October 9, 2019

Reversing “Nutritional Ignorance” Is Message of Campbell’s Talk

By Anne Levin

At a gathering in the Unitarian Universalist Congregation on Cherry Hill Road last Sunday, renowned biochemist and Cornell University professor emeritus T. Colin Campbell challenged a rapt audience to revisit the way they think about food, nutrition, and the health of the planet.

More than six decades of research have convinced Campbell that a plant-based diet can prevent, suspend, and cure a range of diseases, from cancer and heart ailments to lupus and type 2 diabetes. The co-author of The China Study and the inspiration for the documentary Forks Over Knives, Campbell’s appearance in Princeton was organized by his brother and sister-in-law, who are members of the Unitarian congregation, and his former student, Princeton resident Rachel Rivest.

“Almost everyone else in the field stands on his shoulders,” Rivest said the day after the event. “It was huge that he was here.”

The event was co-sponsored by several local organizations including Sustainable Princeton, Whole Earth, Labyrinth Books, and Suppers. A new group, Princeton Eats Plants (under the umbrella of PlantPure Communities), will hold its first meeting on November 6 at 7 p.m. at the Unitarian church.

A youthful 85, Campbell told the audience that he grew up on a dairy farm. “I started on a track that was the opposite of what I now say, promoting the consumption of animal-based products,” he said. It was while teaching at Virginia Tech that he began work on a project to aid malnourished children in the Philippines that he began to think differently.

“I got the inclination that the children aged 4 and under who were most likely to get liver cancer seemed to be coming from farms that had the most animal-based protein,” he said. A further study from India revealed similar results. Campbell concluded that while cancer starts with a genetic mutation, it grows as a function of nutrition.

“It starts with a gene. But that’s not why it grows to be what it becomes,” he said. “It’s a question of controlling that progression.”

Eating whole foods and getting protein and other nutrients from plants instead of animals is best done without supplements, Campbell said. A study of beta carotene derived from eating a plant-based diet  showed a decrease in lung cancer by 19 percent. “But taking a supplement actually increased it,” he said. “So when it’s in food, it’s different. Vitamin supplements don’t quite work the way you think they do.”

Campbell said cholesterol levels are best reduced through diet rather than statin drugs, which have side effects. “The statin industry has taken advantage,” he said. “The data on it is not very promising.”

He also contends that at least half of the problems in our environment are due to the consumption of livestock, resulting in topsoil loss, global warming, reforestation, ocean reef destruction, and more. “If we don’t solve this, the whole discussion is meaningless,” he said.

The high cost of developing new chemotherapy drugs, and the use of pesticides and herbicides are equally damaging, Campbell said.
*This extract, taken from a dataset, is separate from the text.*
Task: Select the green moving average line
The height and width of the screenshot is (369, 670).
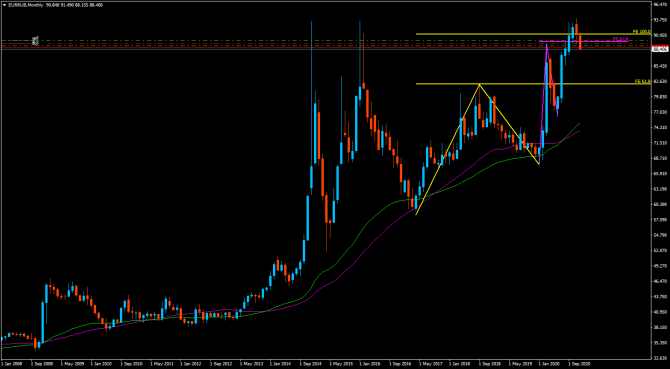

But much of the information related to these issues has been ignored.

“We do not need protein from animals,” he said. “Plants have all the protein we need. We have been captivated by the idea that we need a certain amount of protein from animals. Wholistic nutrition is not taught in a single medical school in the United States. Nutrition has been so exploited as a science.”

Campbell concluded his talk by quoting Hippocrates, who said, “We are what we eat,” 2,500 years ago. “He also said, ‘Let food be thy medicine and medicine be thy food.’ We don’t have another 2,500 years to relearn this lesson. The No. 1 cause of death is nutritional ignorance.”